India | Posted on Nov 23, 2006 at 08:52am IST

Women too can rightfully say talaq

New Delhi: Thirty-one-year-old Sameen Adeeb's dreams of a happy marriage came crashing in a very short time.Two-and-a-half years after she tied the knot, Sameen opted out using her Islamic rights. She asked for khulla or the permission to divorce her husband.

"I tried my level best to save the marriage but unfortunately it could not be saved and things could not be worked out. I preferred to end it rather than live in misery. There was a point when I realised that I couldn't take it anymore and that's when I decided to bail out," she says.

Says Sociologist Azra Kidwai, "Shariat prescribes talaq (divorce) and it prescribes khulla. If a woman wants to separate from her husband, she asks for khulla. However, the implementation of the khulla is not as easy as talaq is. The Shariat makes a muslim woman very vulnerable."

Most Muslims in India feel that the decision to end a marriage usually rests with the man, but this is not so. In fact, this notion is prevalent because very few Indian muslim women know their marital rights.

Sameen's marriage like any other Muslim marriage, was a contract between two mature adults, but when things did not work out, she took the intelligent option and exercised her right to leave the man that she could not stay happily with.

Sameen says that she was not going to wait for her husband to give her a talaq, and instead decided to take the first step herself.

"Its not possible to walk out of a marriage easily. All pros and cons have to be weighed. But I realised this was the only way out. It wasn't easy though," says she.

Most Ulemas agree that triple talaq in one sitting is biddah (a sinful act) - three words that end a marriage in one breath.

After talaq, the status of the wife becomes haram (illegitimate) to her husband.

Says Islamic law scholar, Tahir Mehmood, "Triple talaq deserves to be outrightly repealed. It has no place in the holy Quran and it's the distortion of the law - not the Islamic law."

The Quran is very cautious when it comes to talaq. In fact, it says that it is the most hateful act in the eyes of Allah, sanctioned only in extreme circumstances, when a couple is unable to stay together despite all efforts of reconciliation.

Most importantly, there has to be a gap, between each utterance of talaq.

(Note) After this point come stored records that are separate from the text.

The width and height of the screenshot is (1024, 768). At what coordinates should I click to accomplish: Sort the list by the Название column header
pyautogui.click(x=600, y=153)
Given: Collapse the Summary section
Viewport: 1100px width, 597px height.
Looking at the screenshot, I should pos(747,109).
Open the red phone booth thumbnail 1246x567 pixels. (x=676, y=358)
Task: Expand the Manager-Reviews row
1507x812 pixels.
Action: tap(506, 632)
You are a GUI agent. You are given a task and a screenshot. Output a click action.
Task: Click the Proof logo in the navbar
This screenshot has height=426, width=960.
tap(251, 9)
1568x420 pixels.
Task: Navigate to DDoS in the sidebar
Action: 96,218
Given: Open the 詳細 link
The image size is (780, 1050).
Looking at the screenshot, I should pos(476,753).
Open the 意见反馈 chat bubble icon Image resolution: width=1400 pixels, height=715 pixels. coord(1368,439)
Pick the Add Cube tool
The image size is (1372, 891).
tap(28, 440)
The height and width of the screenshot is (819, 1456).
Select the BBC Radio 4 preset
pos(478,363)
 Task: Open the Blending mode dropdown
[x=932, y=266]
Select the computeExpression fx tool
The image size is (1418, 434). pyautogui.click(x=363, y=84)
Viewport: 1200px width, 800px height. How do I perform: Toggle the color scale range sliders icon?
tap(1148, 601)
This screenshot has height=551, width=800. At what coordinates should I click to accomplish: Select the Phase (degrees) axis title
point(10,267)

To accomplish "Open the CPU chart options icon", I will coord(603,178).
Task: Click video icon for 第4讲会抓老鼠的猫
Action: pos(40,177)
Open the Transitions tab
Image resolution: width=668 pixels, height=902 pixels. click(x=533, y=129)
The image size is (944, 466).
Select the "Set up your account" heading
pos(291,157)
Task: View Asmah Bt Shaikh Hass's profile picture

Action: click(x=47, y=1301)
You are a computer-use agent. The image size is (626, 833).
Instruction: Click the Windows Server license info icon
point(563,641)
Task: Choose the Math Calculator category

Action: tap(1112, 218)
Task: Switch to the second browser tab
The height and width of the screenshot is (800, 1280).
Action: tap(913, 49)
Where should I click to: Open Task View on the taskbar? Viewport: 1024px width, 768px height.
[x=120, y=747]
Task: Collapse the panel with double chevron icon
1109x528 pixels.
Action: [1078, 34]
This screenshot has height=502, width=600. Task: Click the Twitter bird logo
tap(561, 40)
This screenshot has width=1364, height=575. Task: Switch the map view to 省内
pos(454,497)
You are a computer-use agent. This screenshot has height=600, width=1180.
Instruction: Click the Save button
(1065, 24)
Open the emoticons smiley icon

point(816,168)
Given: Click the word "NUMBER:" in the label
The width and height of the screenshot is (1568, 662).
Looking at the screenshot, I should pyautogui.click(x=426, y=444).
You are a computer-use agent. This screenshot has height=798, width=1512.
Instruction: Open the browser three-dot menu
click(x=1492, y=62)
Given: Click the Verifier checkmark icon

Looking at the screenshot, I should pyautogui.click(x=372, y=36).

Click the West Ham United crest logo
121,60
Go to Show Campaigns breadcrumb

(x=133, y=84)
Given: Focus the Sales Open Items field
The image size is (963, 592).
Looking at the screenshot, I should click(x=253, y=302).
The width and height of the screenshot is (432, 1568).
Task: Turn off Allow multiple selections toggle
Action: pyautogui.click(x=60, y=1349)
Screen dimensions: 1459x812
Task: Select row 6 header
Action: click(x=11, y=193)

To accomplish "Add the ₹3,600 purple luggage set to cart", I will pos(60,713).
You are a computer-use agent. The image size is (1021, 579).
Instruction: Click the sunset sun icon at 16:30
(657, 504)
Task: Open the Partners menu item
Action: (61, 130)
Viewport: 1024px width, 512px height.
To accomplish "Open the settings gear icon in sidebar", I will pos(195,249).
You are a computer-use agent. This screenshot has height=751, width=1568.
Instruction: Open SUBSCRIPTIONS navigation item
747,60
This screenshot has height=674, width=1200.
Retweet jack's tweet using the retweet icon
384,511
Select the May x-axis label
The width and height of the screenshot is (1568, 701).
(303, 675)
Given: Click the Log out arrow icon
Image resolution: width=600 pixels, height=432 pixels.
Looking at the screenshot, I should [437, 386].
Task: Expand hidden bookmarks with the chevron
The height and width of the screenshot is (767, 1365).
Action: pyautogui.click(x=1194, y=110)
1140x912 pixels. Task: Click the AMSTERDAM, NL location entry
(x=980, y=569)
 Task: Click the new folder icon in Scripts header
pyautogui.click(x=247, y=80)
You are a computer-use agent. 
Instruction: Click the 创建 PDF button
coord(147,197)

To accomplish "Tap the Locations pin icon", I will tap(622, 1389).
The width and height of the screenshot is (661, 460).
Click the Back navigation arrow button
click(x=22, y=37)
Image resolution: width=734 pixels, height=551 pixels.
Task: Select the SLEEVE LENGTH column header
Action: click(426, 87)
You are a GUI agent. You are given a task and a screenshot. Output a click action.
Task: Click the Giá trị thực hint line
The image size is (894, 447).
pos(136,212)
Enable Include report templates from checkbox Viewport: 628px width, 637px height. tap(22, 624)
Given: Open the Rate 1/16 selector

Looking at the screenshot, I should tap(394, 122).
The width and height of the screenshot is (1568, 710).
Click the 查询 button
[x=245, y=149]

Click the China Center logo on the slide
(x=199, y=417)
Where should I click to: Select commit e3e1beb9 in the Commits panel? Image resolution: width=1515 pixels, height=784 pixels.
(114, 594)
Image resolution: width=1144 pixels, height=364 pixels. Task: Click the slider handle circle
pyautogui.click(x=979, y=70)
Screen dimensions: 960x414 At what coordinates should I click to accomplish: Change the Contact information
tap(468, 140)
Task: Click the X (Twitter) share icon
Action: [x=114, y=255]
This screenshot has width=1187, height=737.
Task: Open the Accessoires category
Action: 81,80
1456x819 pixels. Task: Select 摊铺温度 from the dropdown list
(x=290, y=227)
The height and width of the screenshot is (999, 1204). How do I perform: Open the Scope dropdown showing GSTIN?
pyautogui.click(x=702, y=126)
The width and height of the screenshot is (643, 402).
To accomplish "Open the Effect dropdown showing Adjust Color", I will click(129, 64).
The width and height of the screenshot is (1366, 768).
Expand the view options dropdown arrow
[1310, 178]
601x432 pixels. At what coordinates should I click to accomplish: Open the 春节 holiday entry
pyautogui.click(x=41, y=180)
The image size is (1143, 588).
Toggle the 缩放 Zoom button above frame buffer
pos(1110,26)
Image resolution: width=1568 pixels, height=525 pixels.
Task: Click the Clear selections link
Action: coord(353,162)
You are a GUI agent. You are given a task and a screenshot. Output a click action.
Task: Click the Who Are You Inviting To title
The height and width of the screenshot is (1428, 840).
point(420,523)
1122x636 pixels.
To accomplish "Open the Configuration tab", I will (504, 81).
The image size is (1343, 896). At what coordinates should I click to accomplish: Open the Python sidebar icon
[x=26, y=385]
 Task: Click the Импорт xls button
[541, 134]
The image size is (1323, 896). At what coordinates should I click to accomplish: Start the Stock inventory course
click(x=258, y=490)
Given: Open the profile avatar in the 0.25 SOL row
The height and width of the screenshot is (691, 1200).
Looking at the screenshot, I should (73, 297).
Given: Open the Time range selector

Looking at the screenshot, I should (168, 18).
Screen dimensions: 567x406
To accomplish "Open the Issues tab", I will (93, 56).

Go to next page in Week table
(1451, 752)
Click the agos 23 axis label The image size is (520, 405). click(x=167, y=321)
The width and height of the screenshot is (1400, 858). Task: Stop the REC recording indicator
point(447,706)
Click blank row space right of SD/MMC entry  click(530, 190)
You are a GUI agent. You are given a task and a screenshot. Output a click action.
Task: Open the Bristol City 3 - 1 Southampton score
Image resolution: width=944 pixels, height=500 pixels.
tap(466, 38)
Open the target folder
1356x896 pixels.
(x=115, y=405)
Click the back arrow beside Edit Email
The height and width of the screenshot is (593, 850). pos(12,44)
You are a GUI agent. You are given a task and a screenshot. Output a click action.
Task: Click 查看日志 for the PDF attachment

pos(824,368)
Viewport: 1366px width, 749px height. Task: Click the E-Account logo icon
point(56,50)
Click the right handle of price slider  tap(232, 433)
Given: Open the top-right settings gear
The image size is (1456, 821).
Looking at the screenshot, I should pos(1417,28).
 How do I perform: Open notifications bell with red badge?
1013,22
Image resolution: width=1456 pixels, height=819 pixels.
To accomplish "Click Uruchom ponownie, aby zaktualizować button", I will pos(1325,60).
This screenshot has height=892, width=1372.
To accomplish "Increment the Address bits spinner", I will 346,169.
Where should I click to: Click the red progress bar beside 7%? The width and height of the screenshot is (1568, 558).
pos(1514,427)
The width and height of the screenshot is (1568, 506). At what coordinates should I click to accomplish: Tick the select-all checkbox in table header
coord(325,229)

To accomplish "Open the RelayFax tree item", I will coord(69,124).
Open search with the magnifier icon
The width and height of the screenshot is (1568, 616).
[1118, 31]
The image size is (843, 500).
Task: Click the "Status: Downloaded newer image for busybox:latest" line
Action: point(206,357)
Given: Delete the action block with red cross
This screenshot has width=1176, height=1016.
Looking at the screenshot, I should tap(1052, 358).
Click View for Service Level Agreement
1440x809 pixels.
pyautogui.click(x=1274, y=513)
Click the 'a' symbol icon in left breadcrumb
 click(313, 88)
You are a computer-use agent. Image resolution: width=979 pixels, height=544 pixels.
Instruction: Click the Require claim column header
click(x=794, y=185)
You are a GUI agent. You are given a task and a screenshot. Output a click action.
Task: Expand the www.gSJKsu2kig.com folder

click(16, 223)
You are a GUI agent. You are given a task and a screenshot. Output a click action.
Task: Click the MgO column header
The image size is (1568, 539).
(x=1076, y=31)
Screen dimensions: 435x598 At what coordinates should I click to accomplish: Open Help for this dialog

In 2004, the All India muslim Personal Law board drafted a model Nikaah Nama expressing concern over the misuse of the triple talaq in case of marital disputes. It asked for Muslims across India to adopt the Shariat approved talaaq-e-ehsan - one divorce in one sitting.

The Muslim wife all across India lives under the un-Islamic threat of triple talaq. Most Islamic scholars feel that the time has come to abolish the practice as several countries like Iraq, Indonesia and Bangladesh have done, but until this is done, for those living under the dominance of the Ulema, the Muslim marriage remains imprisoned in inequality.